▶ **Exercise 1**:
In the records, copy out everything from the line containing "What do you" down to the line containing "center [388, 413].", keeping every word unchanged and leaving out the pictures.
════════
6. In the light of the above I personally feel no difficulty in coming to the conclusion that the view taken by the Chief Settlement Commissioner is not correct. However, a learned Judge of this Court, in Jhanda Singh and others v. Chief Settlement Commissioner, Punjab ILR 1958 P&H. 1090, seems to have taken the view similar to the one taken by the Chief Settlement Commissioner. Consequently, I feel that it would be appropriate to have this matter decided by a larger Bench and I accordingly direct that this case be placed before my Lord the Chief Justice for necessary orders and further direct that the orders of my Lord the Chief Justice may be obtained and the case fixed at a very early date.
ORDER
Dua, J.
7. (13th September, 1963)-These two writ petitions (Civil Writ No. 841 of 1962 and Civil Writ No. 526 of 1962) have been heard together and indeed arguments have been addressed only in Civil Writ No. 841 of 1962, it being conceded that the other writ petition would stand or fall with this one. The facts out of which this writ petition has arisen have, so far as necessary for our purposes, been stated in the referring order of my learned brother and need only be briefly restated here.
════════
▶ **Exercise 2**:
Carry the court judgment on the writ petitions forward from the point where it stops.

▶ **Supplied information**:
════════
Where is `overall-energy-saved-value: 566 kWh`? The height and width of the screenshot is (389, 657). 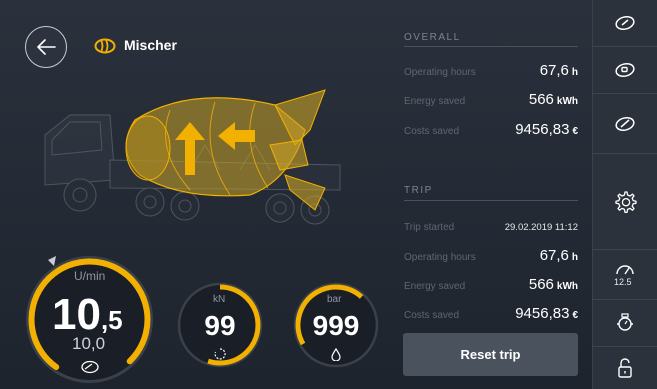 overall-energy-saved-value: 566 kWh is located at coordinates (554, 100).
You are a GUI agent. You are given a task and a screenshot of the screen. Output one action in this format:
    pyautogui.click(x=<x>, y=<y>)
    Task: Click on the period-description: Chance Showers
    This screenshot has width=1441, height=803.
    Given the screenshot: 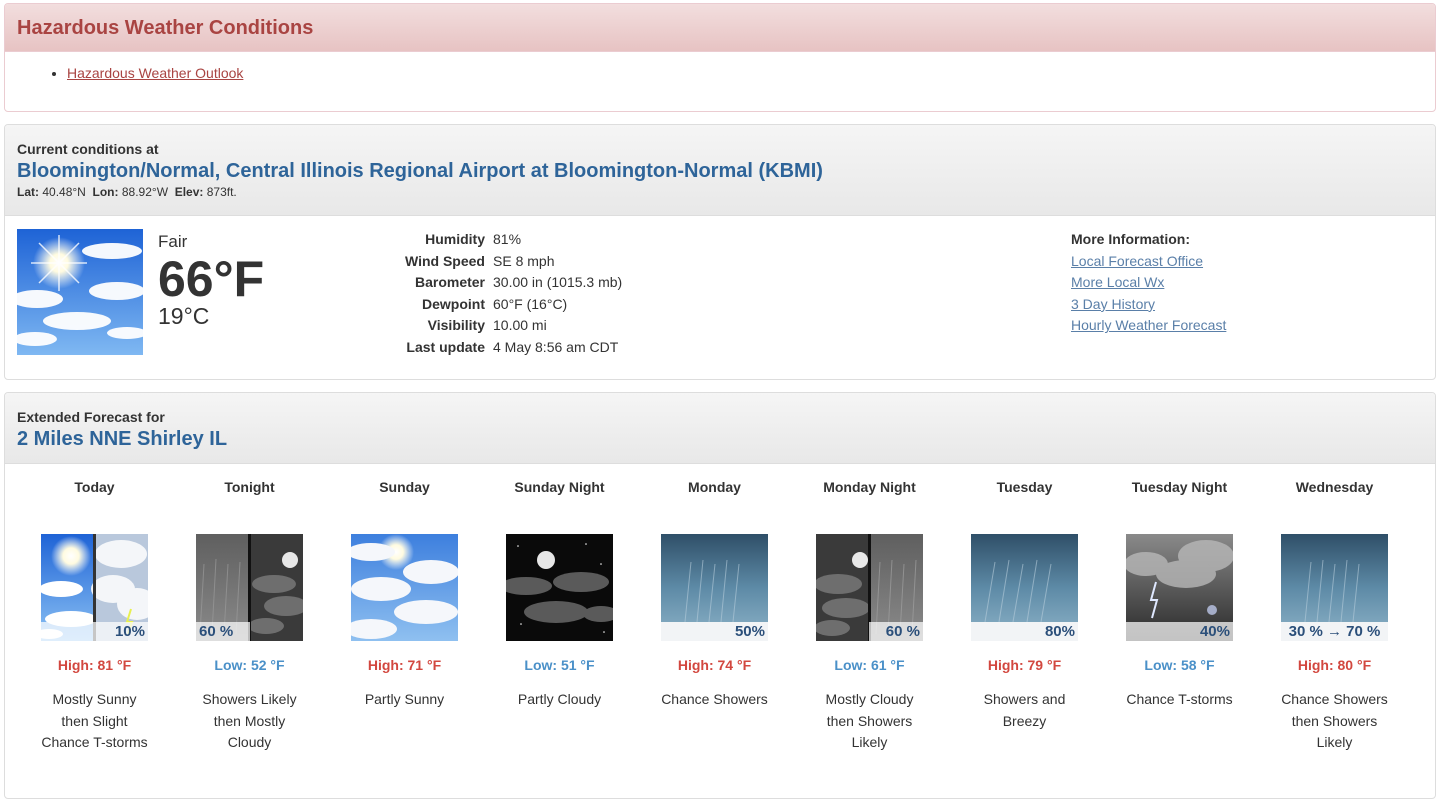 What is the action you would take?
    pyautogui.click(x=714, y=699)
════════
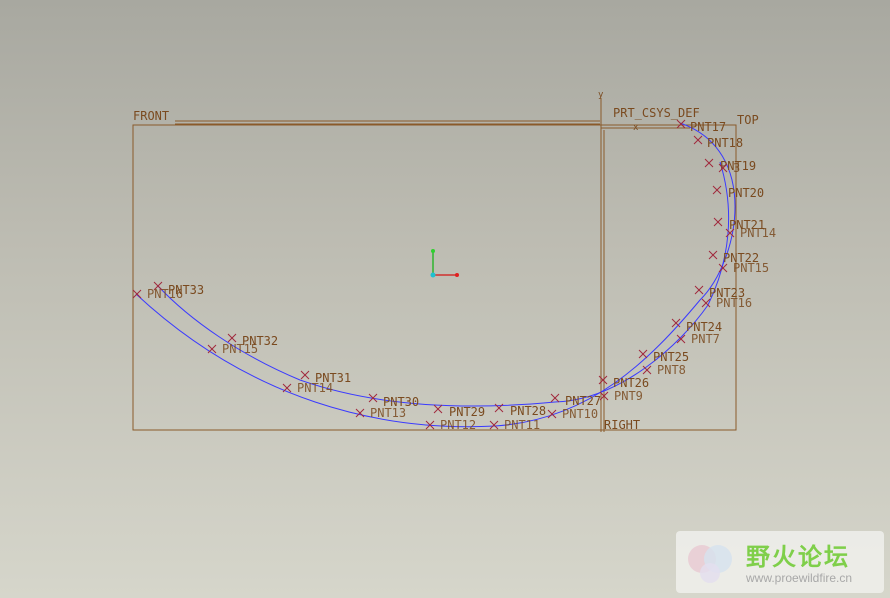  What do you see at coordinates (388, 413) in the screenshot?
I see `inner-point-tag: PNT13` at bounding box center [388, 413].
════════
▶ **Response 1**:
  What do you see at coordinates (388, 413) in the screenshot?
I see `inner-point-tag: PNT13` at bounding box center [388, 413].

▶ **Response 2**:
Nanak Chand owned some agricultural land in Bahawalpur State now forming part of West Pakistan as a result of the partition of the country in 1947. He also owned some property at Kot Kapura, Tehsil Faridkot, which now forms part of District Bhatinda and is in India. Nanak Chand had in normal course of business come to Bhatinda where he died in June, 1947, leaving behind three sons by name, Om Parkash, Sat Narain and Ram Parshotam. After Nanak Chand''s demise the country was partitioned and as a result thereof his three sons had to abandon the land owned by their father in Bahawalpur State. The three sons filed separate claims in accordance with law and obtained allotment of certain Land in Kot Kapura village in lieu of the land abandoned by them in Pakistan. It appears that there was some complaint made by one Rur Singh against these three brothers which was inquired into by the Rehabilitation authorities and the Chief Settlement Commissioner, Punjab, Shri J.M. Tandon, on 8th of June, 1962, came to a finding that Nanak Chand, although he had died long before the partition of the country must be treated as a ''displaced landholder'' for the purpose of allotment of land on the ground that his name continued to be shown in the jamabandi as owner of the abandoned land in Pakistan. In consequence of this finding considerable area of land allotted to the three sons of Nanak Chand was cancelled. It is this order of cancellation which is being assailed by the three petitioners (sons of Nanak Chand deceased; in the present writ proceedings and the challenge is based on the argument that para. 17 of the Land Resettlement Manual by Tarlok Singh (hereinafter called the Manual) appearing at page 180 on the basis 01 which the order of cancellation had been passed has no authority of law and, therefore, could not legally form the basis of the order and that in any case para. 17 has been misconstrued and misinterpreted.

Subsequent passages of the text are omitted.